On 2017-04-10 14:18, Kai Krakow wrote:
Am Mon, 10 Apr 2017 13:13:39 -0400
schrieb "Austin S. Hemmelgarn" <ahferroin7@xxxxxxxxx>:
On 2017-04-10 12:54, Kai Krakow wrote:
Am Mon, 10 Apr 2017 18:44:44 +0200
schrieb Kai Krakow <hurikhan77@xxxxxxxxx>:
Am Mon, 10 Apr 2017 08:51:38 -0400
schrieb "Austin S. Hemmelgarn" <ahferroin7@xxxxxxxxx>:
[...]
[...]
[...]
[...]
[...]
Did you put it in /etc/fstab only for the rootfs? If yes, it
probably has no effect. You would need to give it as rootflags on
the kernel cmdline.
I did a "fgrep lazytime /usr/src/linux -ir" and it reveals only ext4
and f2fs know the flag. Kernel 4.10.
So probably you're seeing a placebo effect. If you put lazytime for
rootfs just only into fstab, it won't have an effect because on
initial mount this file cannot be opened (for obvious reasons), and
on remount, btrfs seems to happily accept lazytime but it has no
effect. It won't show up in /proc/mounts. Try using it in rootflags
kernel cmdline and you should see that the kernel won't accept the
flag lazytime.
The command-line also rejects a number of perfectly legitimate
arguments that BTRFS does understand too though, so that's not much
of a test.
Which are those? I didn't encounter any...
I'm not sure there are any anymore, but I know that a handful (mostly
really uncommon ones) used to (and BTRFS is not alone in this respect,
some of the more esoteric ext4 options aren't accepted on the kernel
command-line either). I know at a minimum at some point in the past
alloc-start, check_int, and inode_cache did not work from the kernel
command-line.
I've just finished some quick testing though, and it looks
like you're right, BTRFS does not support this, which means I now
need to figure out what the hell was causing the IOPS counters in
collectd to change in rough correlation with remounting (especially
since it appears to happen mostly independent of the options being
changed).
I think that noatime (which I remember you also used?), lazytime, and
relatime are mutually exclusive: they all handle the inode updates.

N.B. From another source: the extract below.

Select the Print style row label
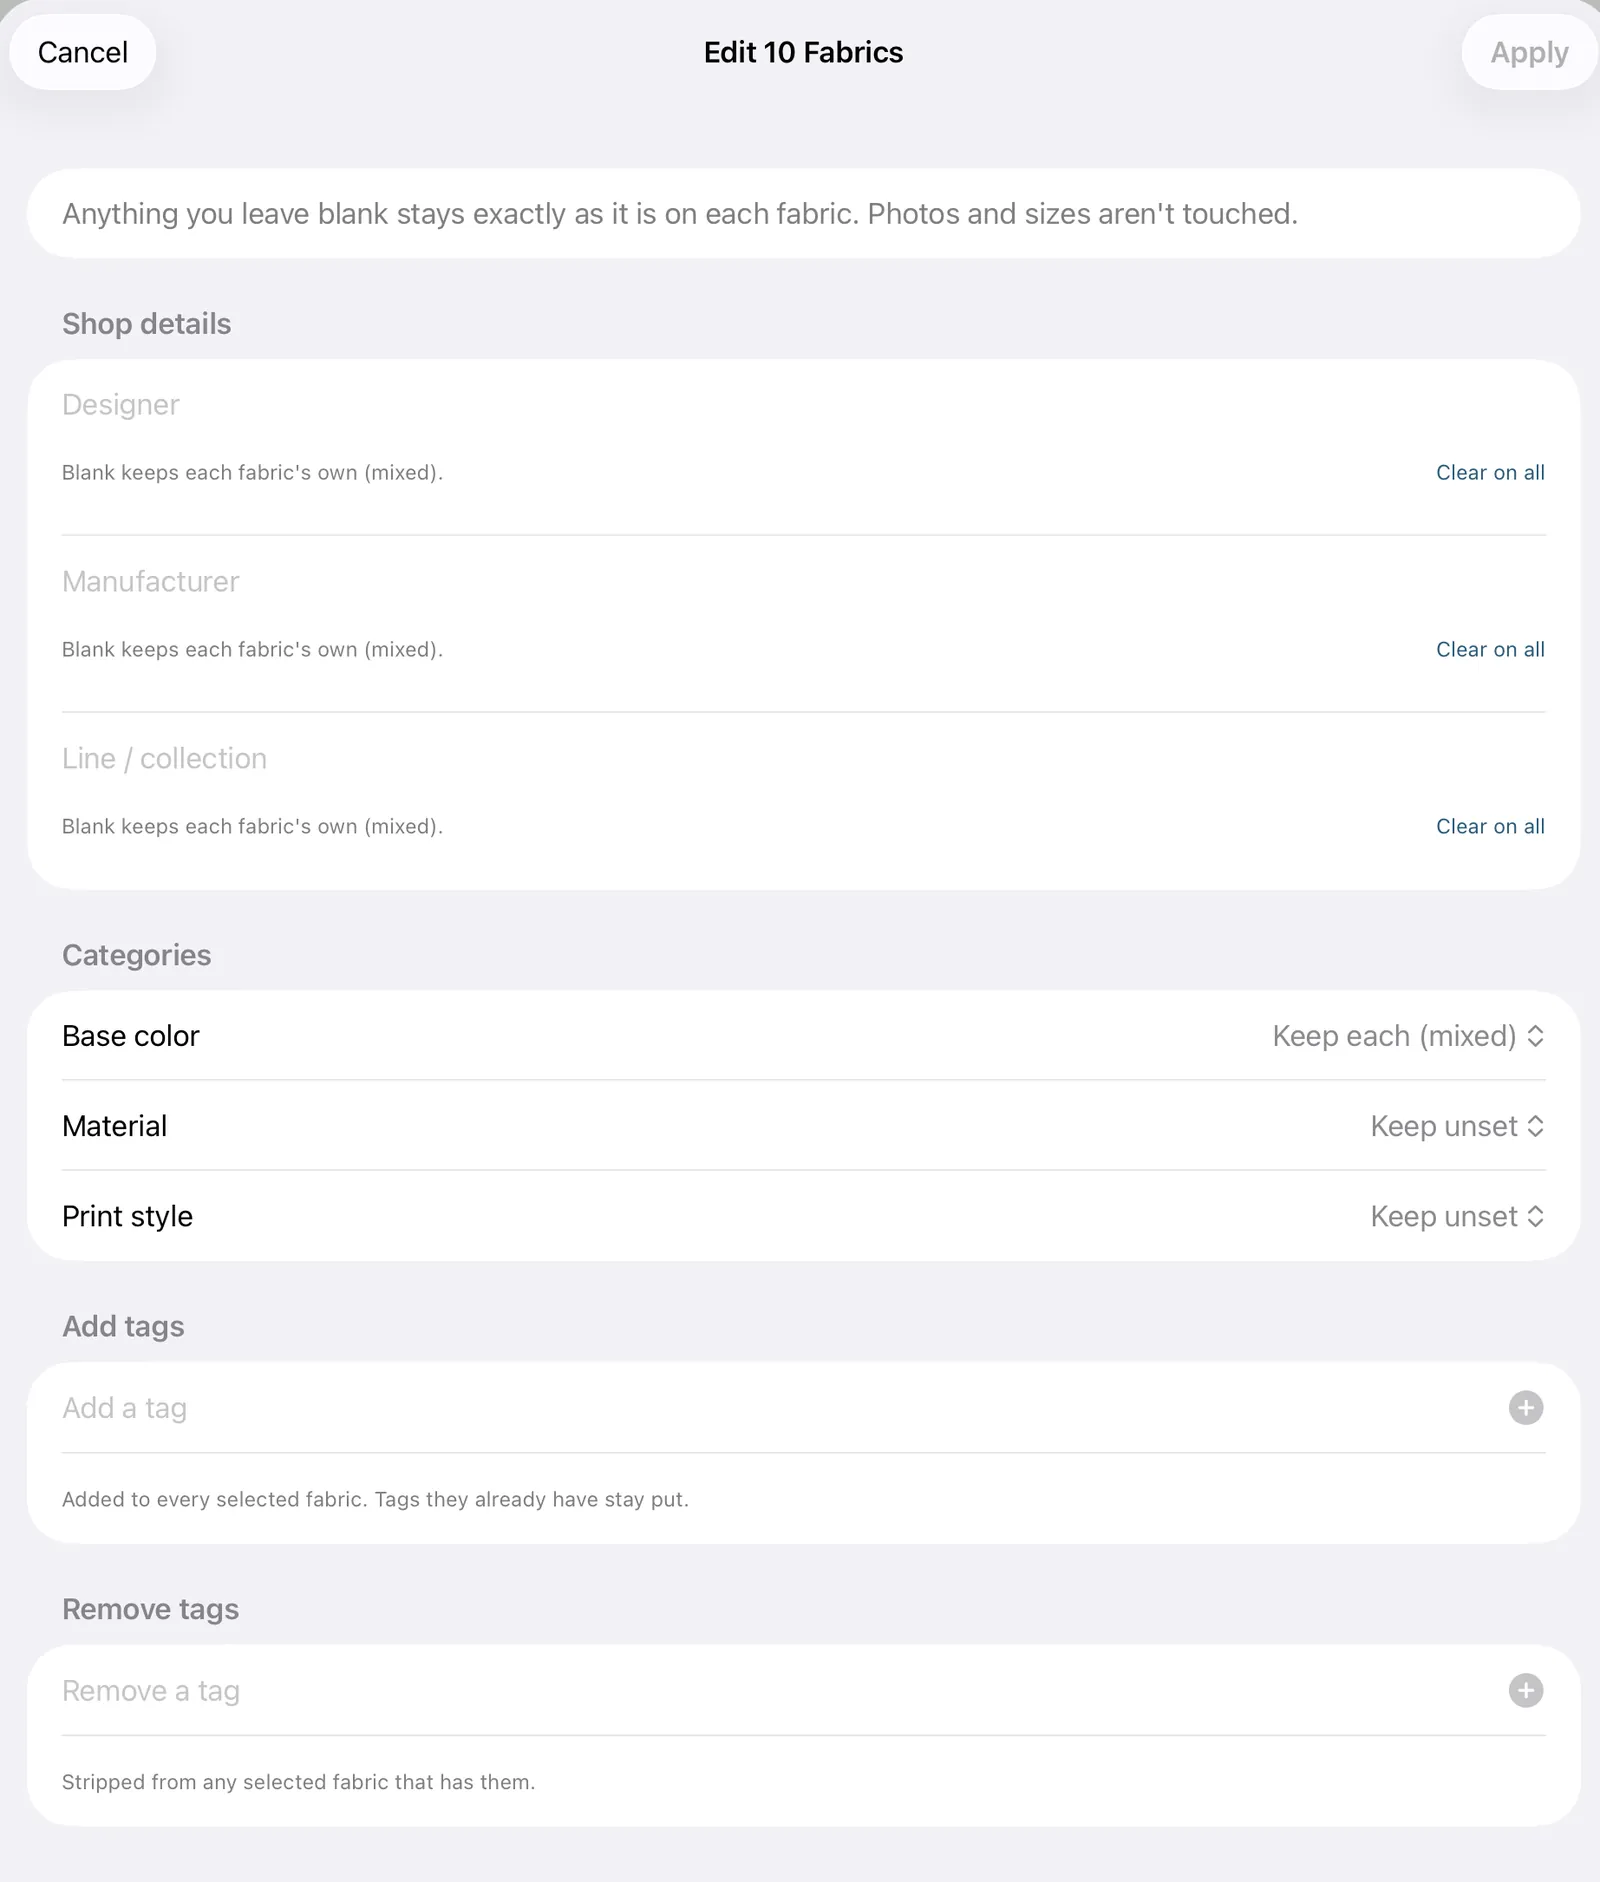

Maybe that is the effect you see?
They're not exactly exclusive. The lazytime option will prevent changes
to the mtime or atime fields in a file from forcing inode write-out for
up to 24 hours (if the inode would be written out for some other reason
(such as a file-size change or the inode being evicted from the cache),
then the timestamps will be too), but it does not change the value of
the timestamps. So if you have lazytime enabled and use touch to update
the mtime on anotherwise idle file, the mtime will still be correct as
far as userspace is concerned, as long as you don't crash before the
update hits the disk (but userspace will only see the discrepancy
_after_ the crash).
By comparison, relatime causes the atime not to updated at all if it's
changed in the last 24 hours, and noatime completely prevents atime
updates. In both cases, the atime isn't correct at all in userspace as
far as POSIX is concerned.
So, you have the following combinations:
* strictatime, nolazytime: Both atime and mtime updates happen, and are
flushed to disk (almost) immediately.
* relatime, nolazytime (the upstream default): atime updates happen only
if the atime hasn't changed in 24 hours, mtime updates happen as normal,
and both types of update are flushed to disk (almost) immediately.
* noatime, nolazytime (the default on some specific kernels (this is
easy to patch, so a lot of people who already carry custom patches and
don't use mutt patch it)): atime updates never happen, mtime updates
happen as normal and are flushed to disk (almost) immediately.
* strictatime, lazytime: Both atime and mtime updates happen, but they
actual update may not hit the disk for up to 24 hours (this will let
mutt work correctly as long as your system shuts down cleanly, but still
improve performance noticeably on at least ext4).
* relatime, lazytime: atime updates happen only if the atime hasn't
changed in 24 hours, mtime updates happen as normal, and both may not
hit the disk for up to 24 hours.
* noatime, lazytime (what I'm trying to run): atime updates never
happen, mtime updates happen as normal, but may not hit the disk for up
to 24 hours.
In essence, lazytime only impacts inode writeback (deferring it under
special circumstances), while {no,rel,strict}atime impacts the actual
value of the time-stamps.
This is somewhat disappointing though, as supporting this would
probably help with the write-amplification issues inherent in COW
filesystems. --
Well, relatime is mostly the same thus not perfectly resembling the
POSIX standard. I think the only software that relies on atime is
mutt...
This very much depends on what you're doing. If you have a WORM
workload, then yeah, it's pretty much the same. If however you have
something like a database workload where a specific set of files get
internally rewritten regularly, then it actually has a measurable impact.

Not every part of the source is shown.